CAMPAIGNERS IN Yorkshire have welcomed a new early-stage screening for pancreatic cancer which could potentially save hundreds of lives.
Scientists have developed a simple urine test that could help detect the disease, with researchers saying they have identified three proteins which give an early warning of the disease, with more than 90 per cent accuracy.
The discovery could lead to a non-invasive, inexpensive test to screen people at high risk of developing the disease.
A team at Barts Cancer Institute, Queen Mary University of London, found that the three-protein “signature” can identify the most common form of pancreatic cancer when still in its early stages and distinguish between this cancer and the inflammatory condition chronic pancreatitis - which can be hard to tell apart.

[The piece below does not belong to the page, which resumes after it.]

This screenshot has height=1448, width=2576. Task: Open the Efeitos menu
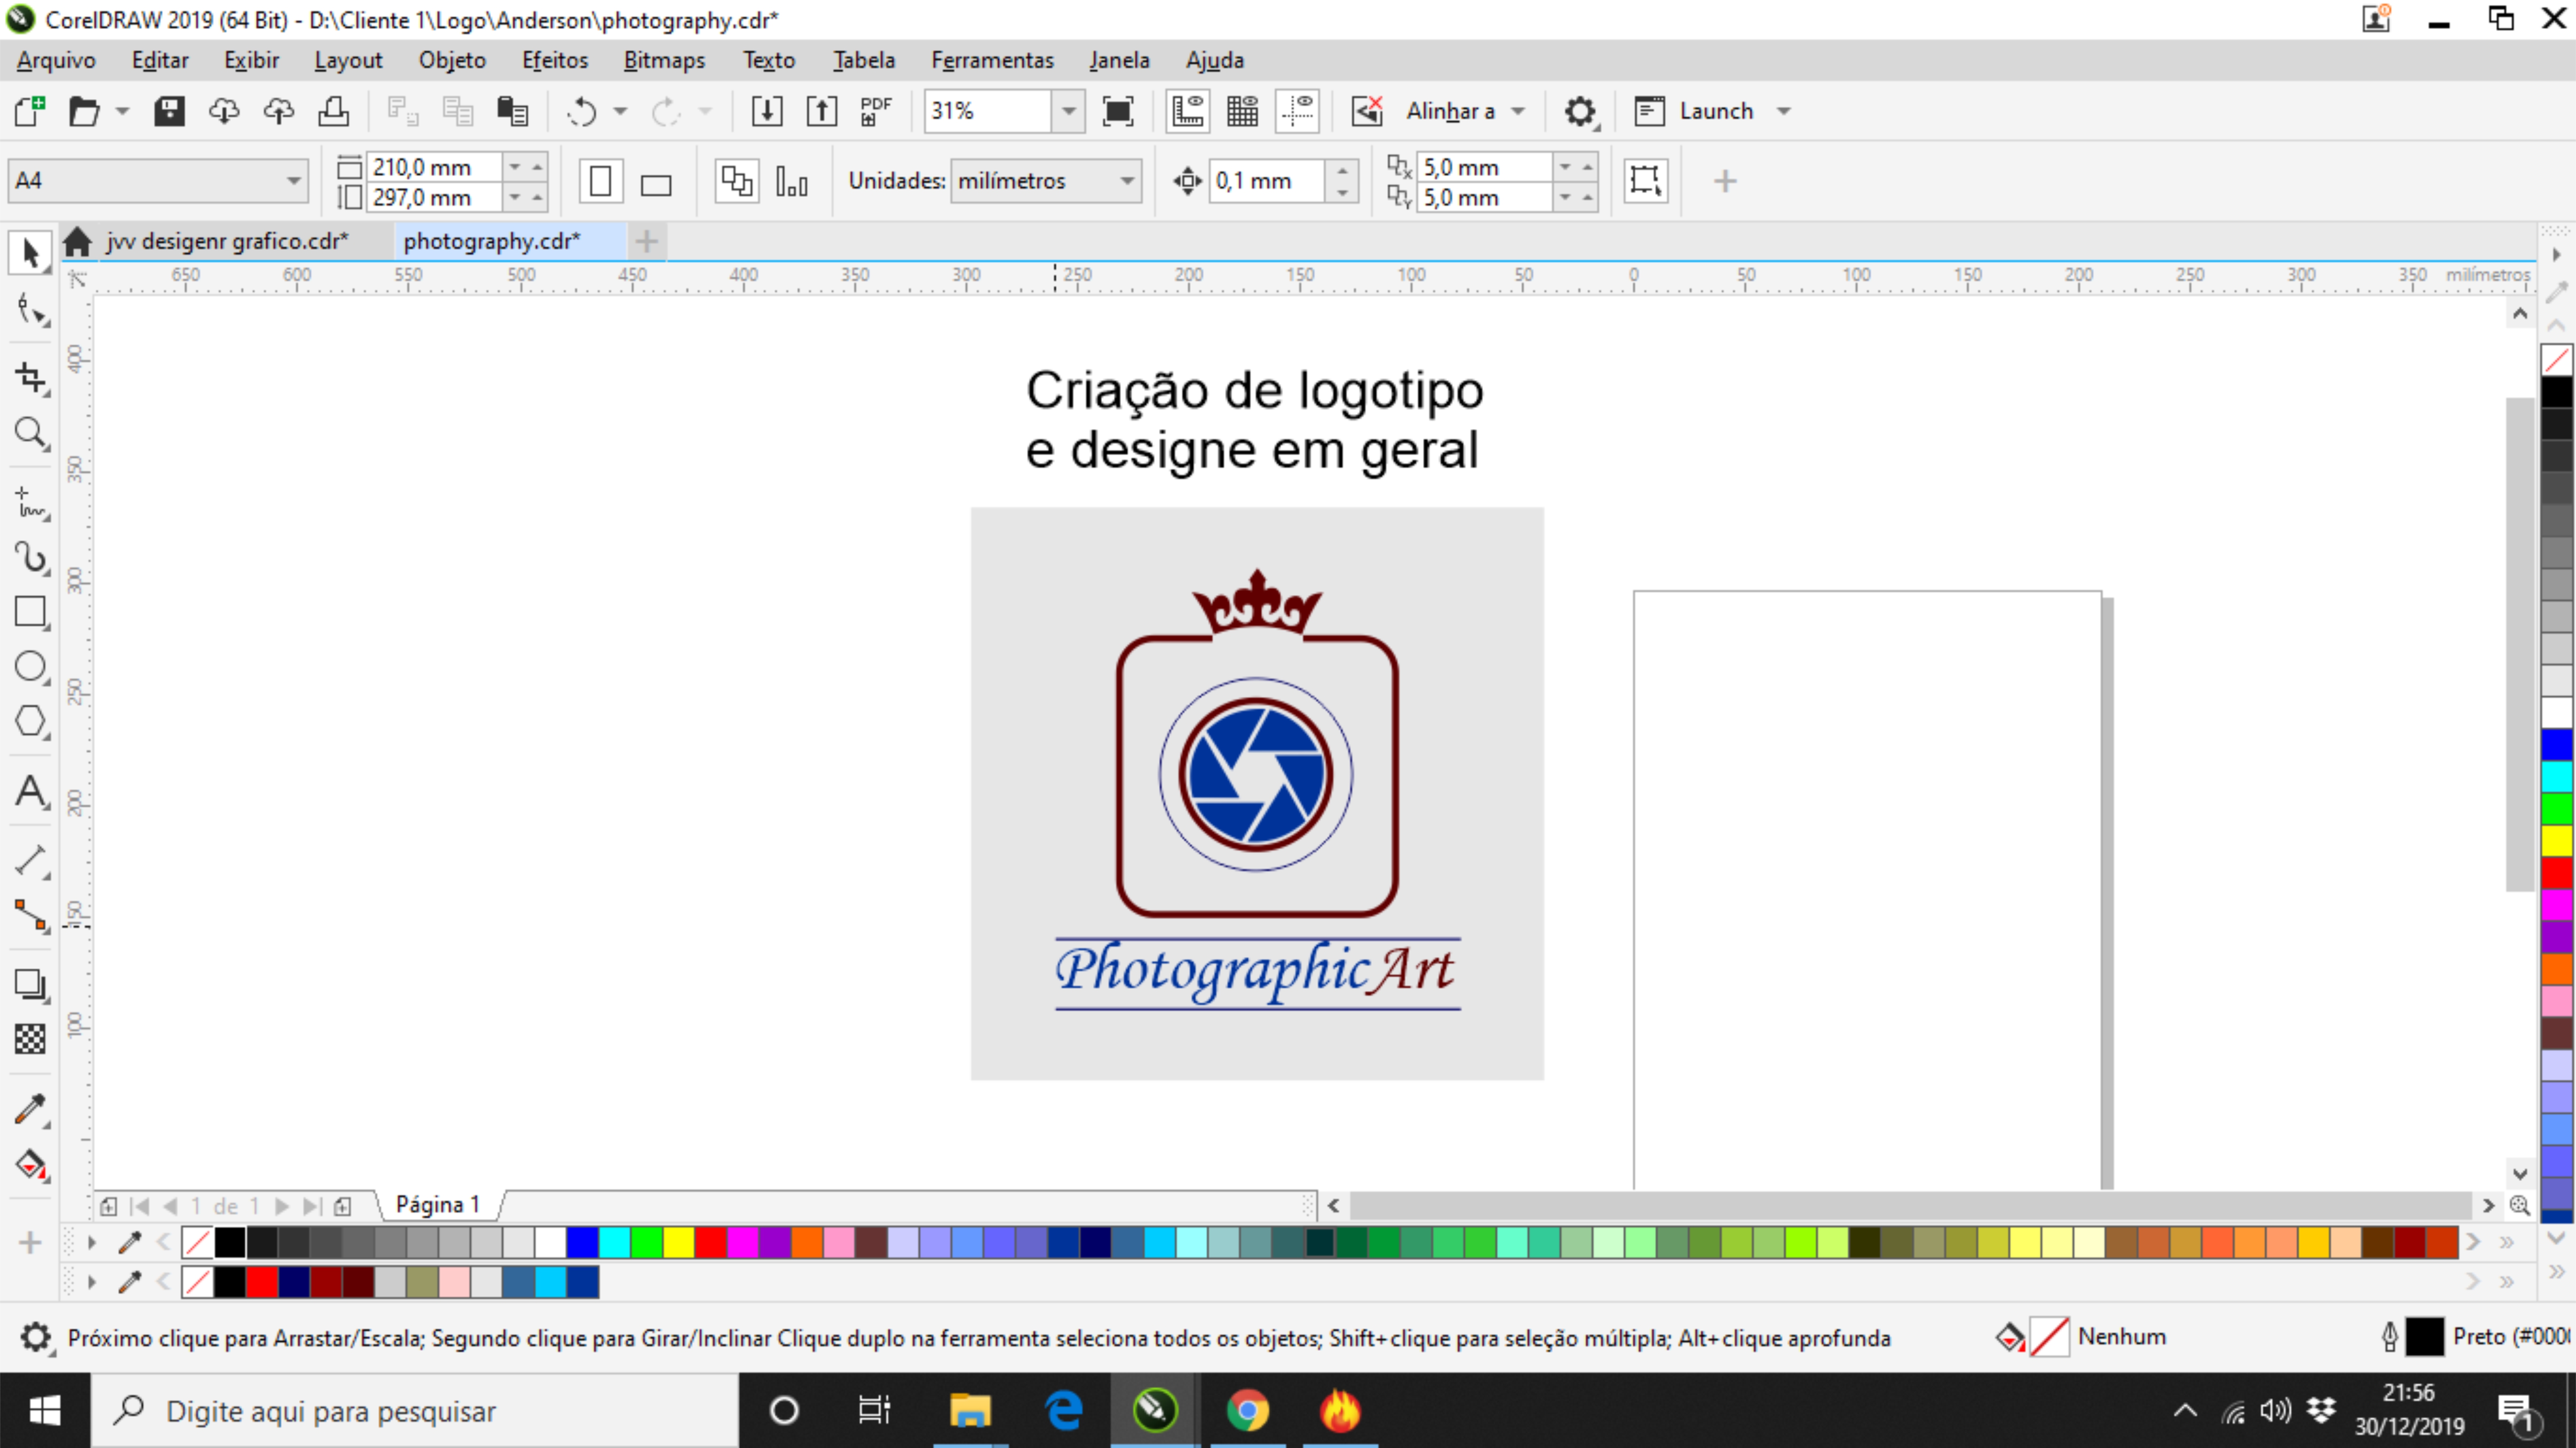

Lead researcher Dr Tatjana Crnogorac-Jurcevic said: “We’ve always been keen to develop a diagnostic test in urine as it has several advantages over using blood.
“It’s an inert and far less complex fluid than blood and can be repeatedly and non-invasively tested. We’re hopeful that a simple, inexpensive test can be developed and be in clinical use within the next few years.”
Co-author and director of Barts Cancer Institute, Professor Nick Lemoine, said the findings could make a “big difference” to survival rates.
He added: “With pancreatic cancer, patients are usually diagnosed when the cancer is already at a terminal stage, but if diagnosed at stage 2, the survival rate is 20 per cent, and at stage 1, the survival rate for patients with very small tumours can increase up to 60 per cent.”
Chief Executive for South Yorkshire support group Cavendish Care Chris Farrell said: “Early detection is key to living well with cancer. In terms of what we do, we support cancer patients and their families, providing them with a safe space to express their thoughts and feelings as they cope with the disease.
“This test is fantastic news in that more people can find out earlier and in a less invasive way, making living and dealing with their cancer far more manageable.
“It means we can work with people from a much earlier stage, helping to guide them through in the best possible way.”
Cavendish Care is just one of many support groups in Yorkshire whose efforts would be made more effective with the introduction of this sort of test.
Founder and CEO of Pancreatic Cancer Research Fund, Maggie Blanks, said: “This is an exciting finding and we hope to see this research taken forward into a much-needed early diagnostic test.
“Early diagnosis is an important part of our overall efforts against this aggressive cancer, alongside developing new treatments to tackle the disease once diagnosis is made. It underlines the importance of increased research efforts to help improve survival rates.”
Pancreatic cancer has the lowest five-year survival rate of any common cancer, which has barely improved in 40 years. Only 3 per cent of patients are alive five years after diagnosis.
The study, published in the journal Clinical Cancer Research, looked at urine samples from patients known to have pancreatic cancer, patients with chronic pancreatitis and also healthy volunteers.
Three proteins - LYVE1, REG1A and TFF1 - were selected for closer examination, because patients with pancreatic cancer were found to have increased levels of each of the three proteins, while patients suffering from chronic pancreatitis had significantly lower levels than cancer patients.